Consider the samples $\{1, 3, 4, 6\}$ from some distribution.

a) For one random bootstrap sample, find the probability that the mean is $1$.

b) For one random bootstrap sample, find the probability that the maximum is $6$.

c) For one random bootstrap sample, find the probability that exactly two elements in the sample are less than $2$.

My Understanding

We just started to learn the bootstrap in class and I came across this question. I'm a little confused, as I feel like this question is too easy, as the mean of any sample with those numbers is always $3.5$ so a) is $0$. The maximum will always be $6$ so b) is $1$. And $2$ of the numbers cannot be less than $2$. So c) is $0.$

Is there something major that I'm missing?

Answer 1

My understanding is that you should take a random sample, presumably of size 4, of those four values with replacement. This means that they need not all appear, in which case the probabilities you are asked to find will not be those got from the given sample.

Answer 2

I think this is a very thoughtful question, leading up to an understanding of how bootstrapping works. Your attempted answers are not exactly on target, so here is my attempt to clarify. Because bootstrapping is a simulation-based, I begin with simulation results before showing exact binomial probabilities for each part.

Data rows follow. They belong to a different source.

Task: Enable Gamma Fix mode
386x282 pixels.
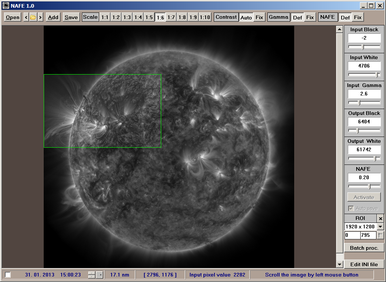Action: pos(310,17)
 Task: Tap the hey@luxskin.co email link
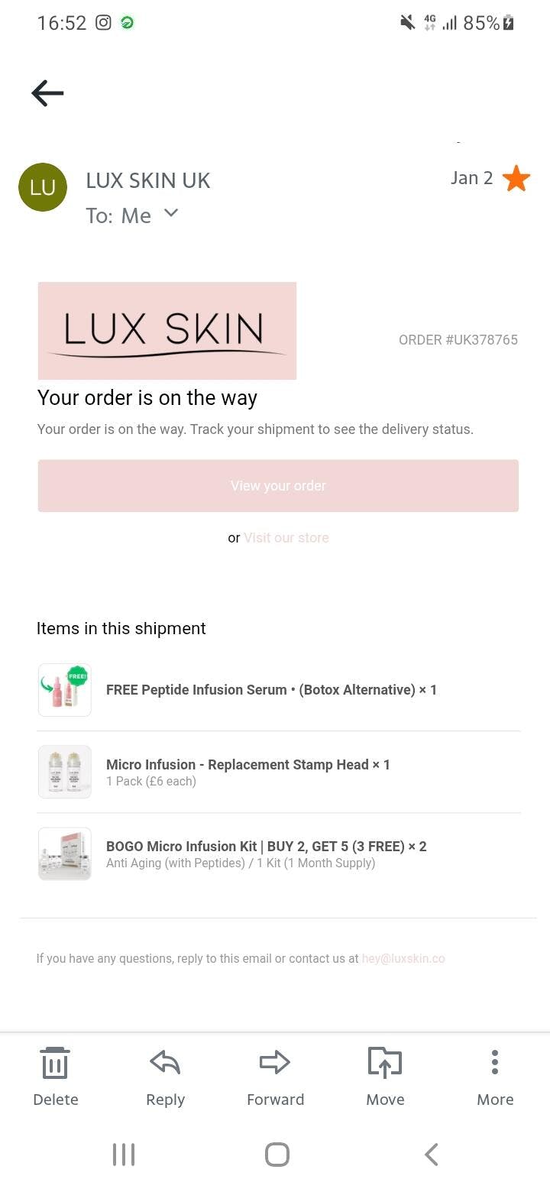pos(403,958)
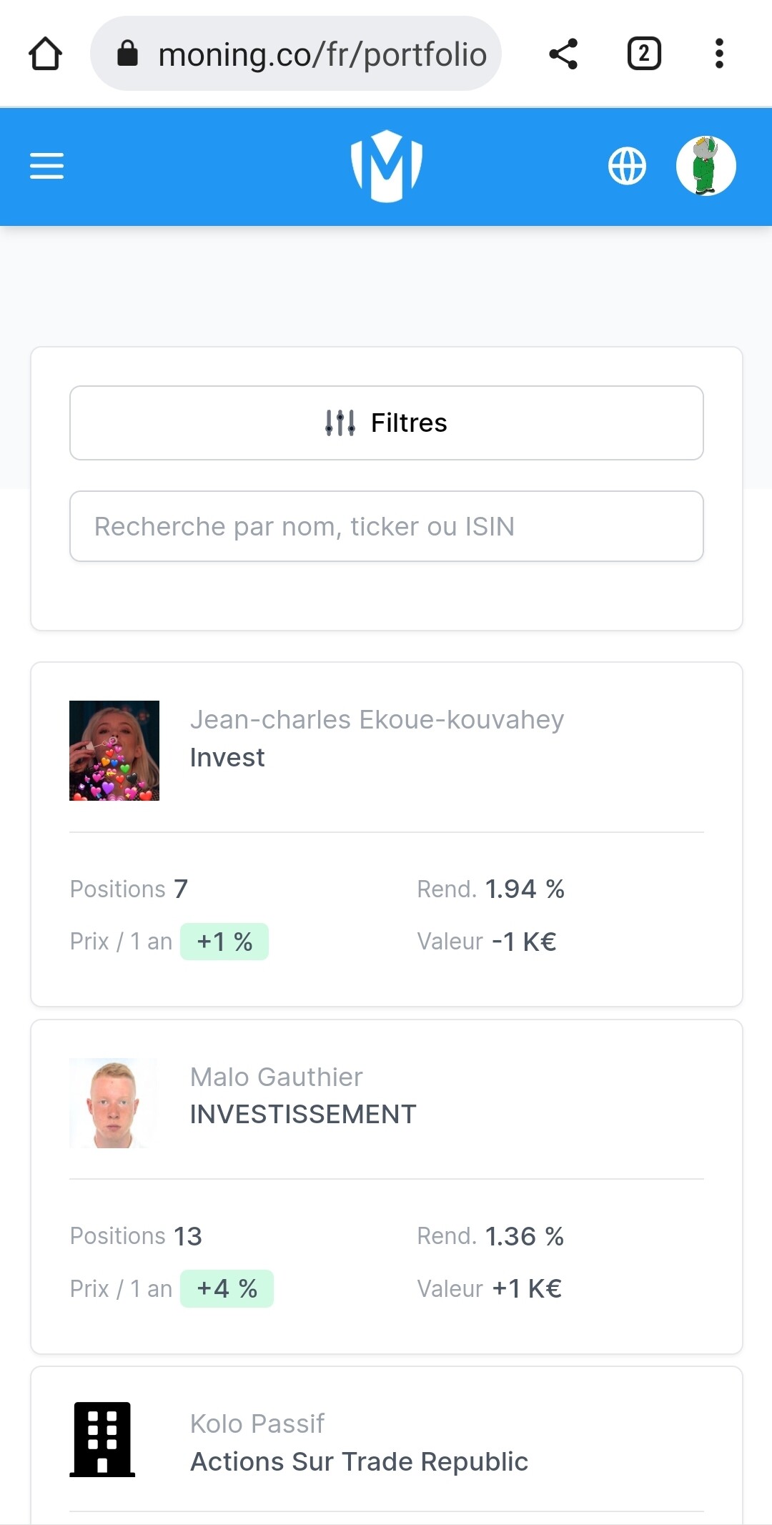Image resolution: width=772 pixels, height=1525 pixels.
Task: Open the browser tab switcher
Action: point(643,54)
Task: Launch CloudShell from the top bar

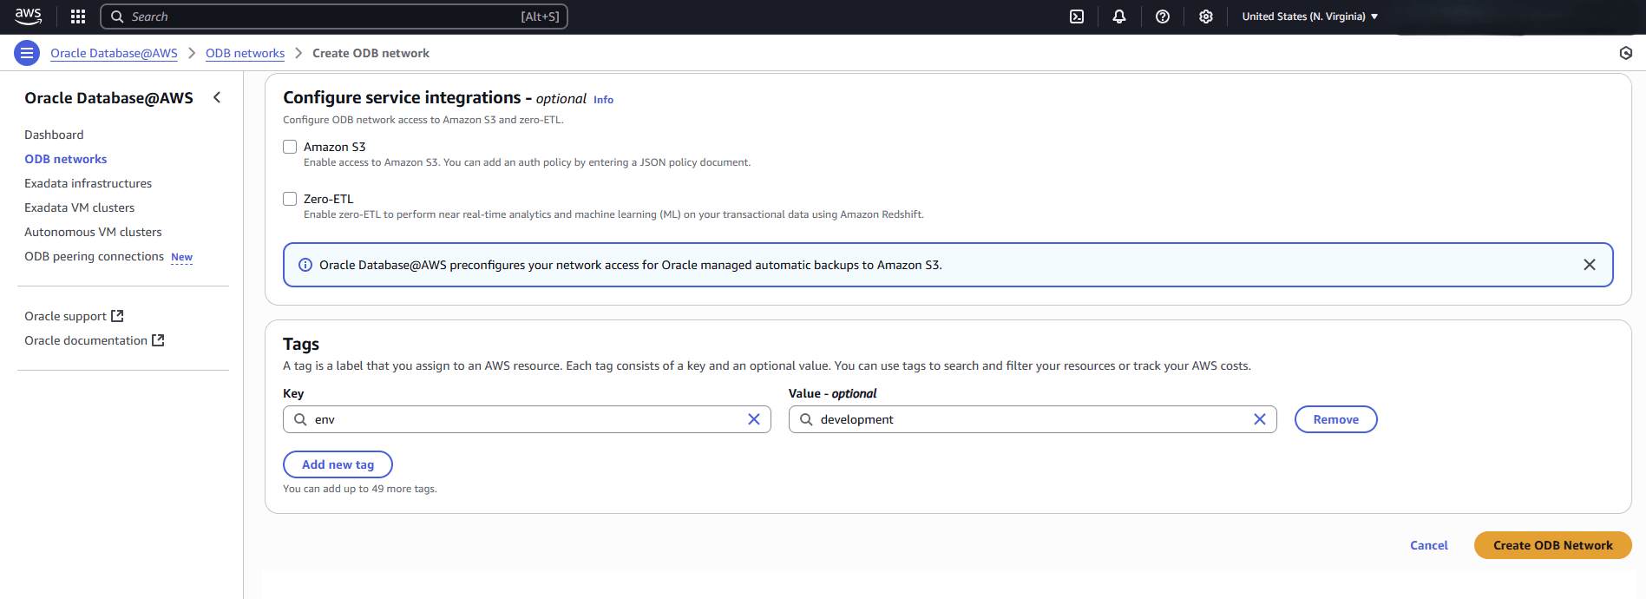Action: [1076, 16]
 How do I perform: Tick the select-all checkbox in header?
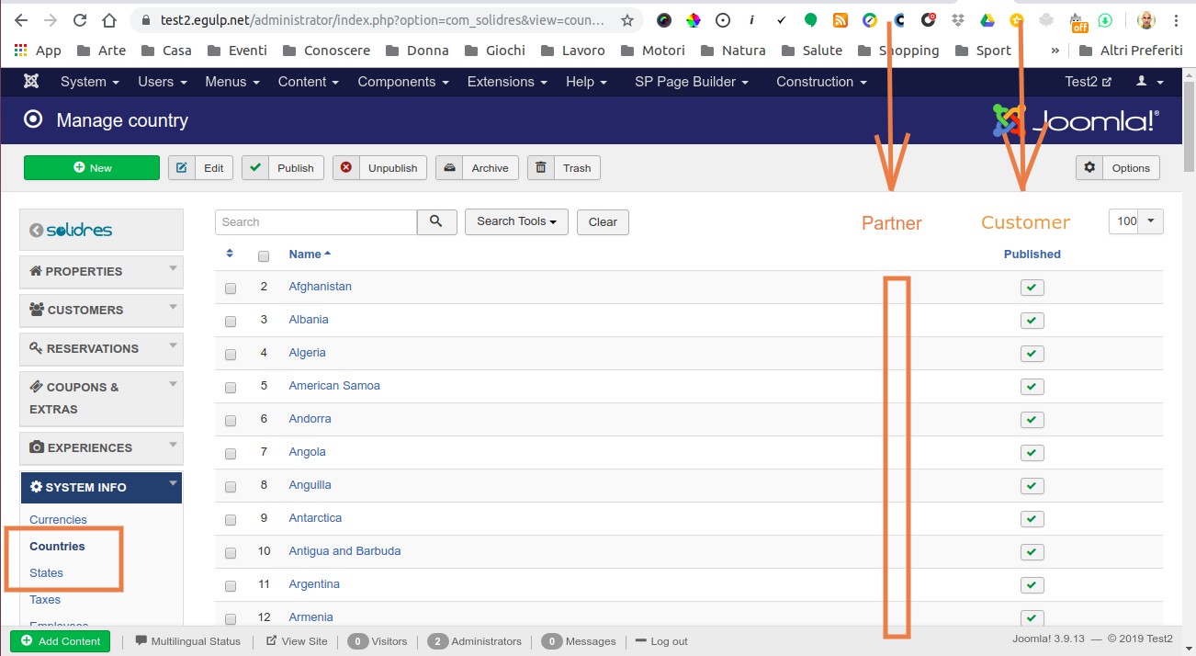click(x=264, y=255)
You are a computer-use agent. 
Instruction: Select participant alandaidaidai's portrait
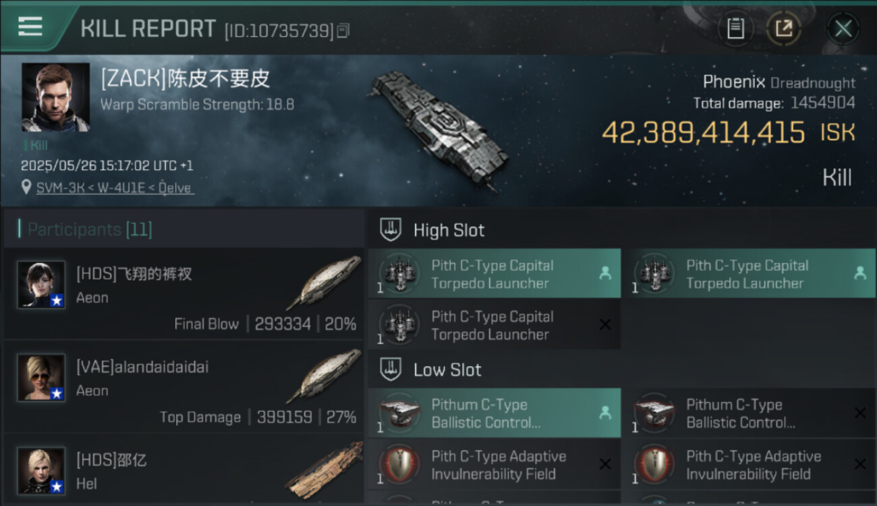click(x=41, y=378)
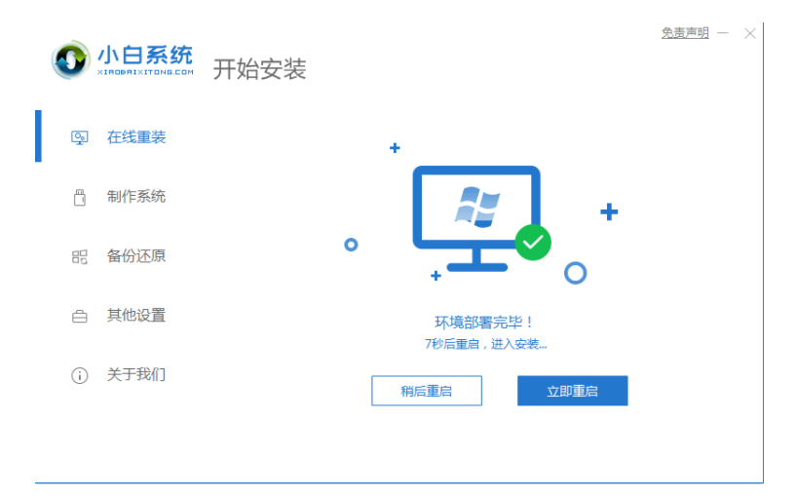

Simulation: One bootstrap sample will take four values at random with replacement from the set $\{1,3,4,6\}.$ Let's simulate many re-samples and see what happens. With a million bootstrap samples simulated probabilities should be accurate to two or three places.

(a) Average of four is $1;$ (b) max is $6;$ (c) need exactly two $1$'s.

set.seed(1)
x = c(1,3,4,6)

a = replicate(10^6, mean(sample(x, 4, rep=T)))
mean(a == 1)
[1] 0.003916  # aprx  0.00390625

w = replicate(10^6, max(sample(x, 4, rep=T)))
mean(w == 6)
[1] 0.683426  # aprx 0.6835938

nr.ones = replicate(10^6, sum(sample(x, 4, rep=T)==1))
mean(nr.ones==2)
[1] 0.210837  # aprx 0.2109375

So the respective probabilities for parts (a)-(c) are approximately $0.004, 0.684,$ and $0.211.$

Exact binomial probabilities: Exact probabilities can be found using the binomial distribution. Exact probabilities computed using R, where dbinom is a binomial PDF and pbinom is a binomial CDF. You can easily use the appropriate binomial PDF formula to do the computations.

(a) Ones are successes. The number of ones in four draws is $X_1 = \mathsf{Binom}(n=4, p = 1.4).$ In order for the average to be $1,$ we need all ones. $P(X_1 = 4) = 0.0039.$

dbinom(4, 4, 1/4)
[1] 0.00390625

(b) Sixes are successes. In order for the max to be $6,$ we need at least one six. $X_2 = \mathsf{Binom}(4,1/4),$ $P(X_2 \ge 1) = 0.6836.$

sum(dbinom(1:4, 4, 1/4))
[1] 0.6835938

1 - dbinom(0, 4, 1/4)
[1] 0.6835938

(c) Values below $2$ are successes. Only ones are smaller. So we need exactly two Ones: Probability is $0.2109.$

dbinom(2, 4, 1/4)
[1] 0.2109375